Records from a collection
——

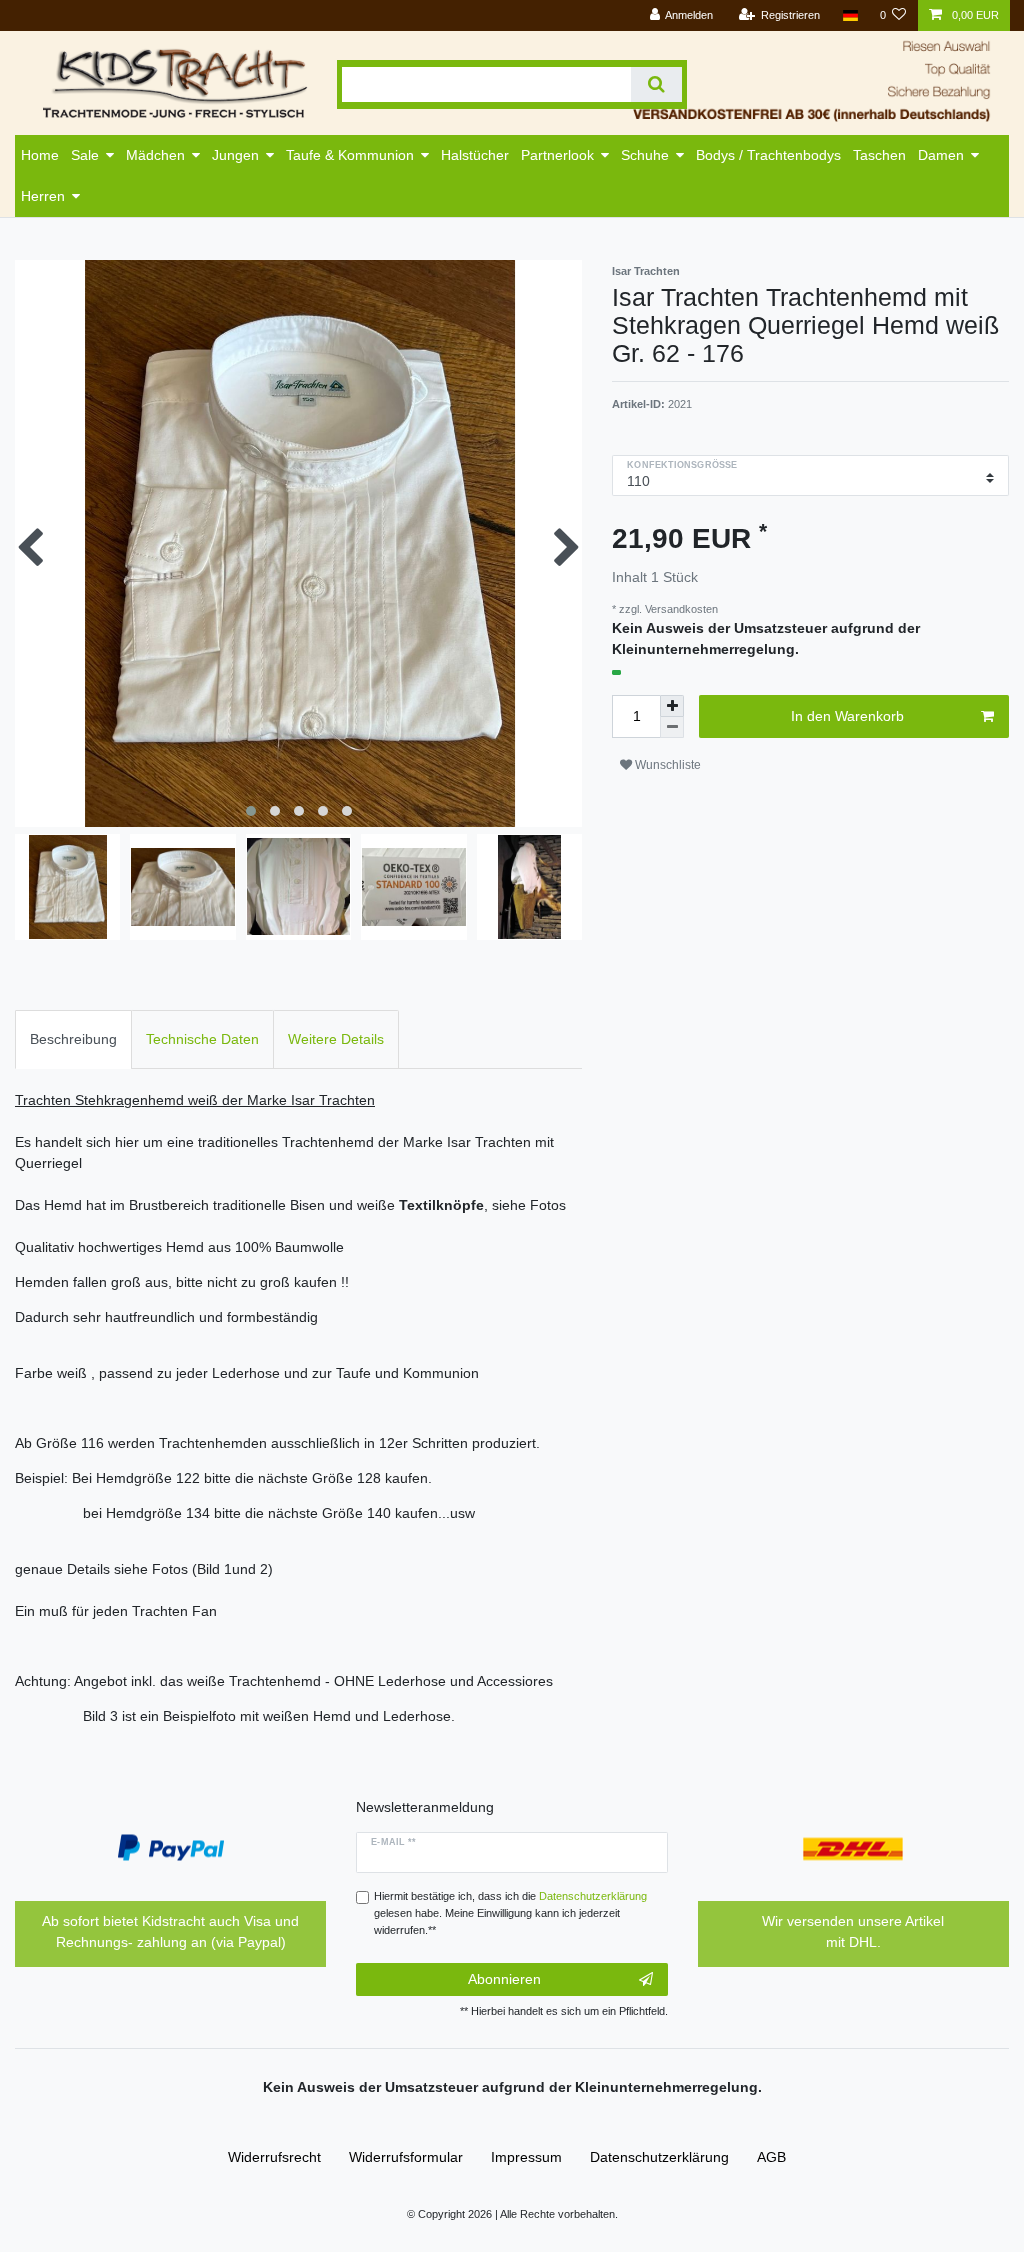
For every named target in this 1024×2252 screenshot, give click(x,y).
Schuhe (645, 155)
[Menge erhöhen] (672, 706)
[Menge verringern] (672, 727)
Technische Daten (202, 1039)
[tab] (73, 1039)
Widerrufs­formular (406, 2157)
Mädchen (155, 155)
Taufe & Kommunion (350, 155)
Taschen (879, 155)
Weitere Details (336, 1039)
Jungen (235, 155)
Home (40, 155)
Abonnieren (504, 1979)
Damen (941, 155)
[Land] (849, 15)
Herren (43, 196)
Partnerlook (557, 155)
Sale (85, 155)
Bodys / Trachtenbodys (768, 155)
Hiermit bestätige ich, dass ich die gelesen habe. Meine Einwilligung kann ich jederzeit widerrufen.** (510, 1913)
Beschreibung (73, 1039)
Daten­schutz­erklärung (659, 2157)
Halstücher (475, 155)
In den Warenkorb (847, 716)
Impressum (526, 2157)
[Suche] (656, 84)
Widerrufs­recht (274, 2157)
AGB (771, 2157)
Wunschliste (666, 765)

——

Exercise brief
Return only the number of lines above in which the string "Widerrufs" occurs.

Result of the exercise
2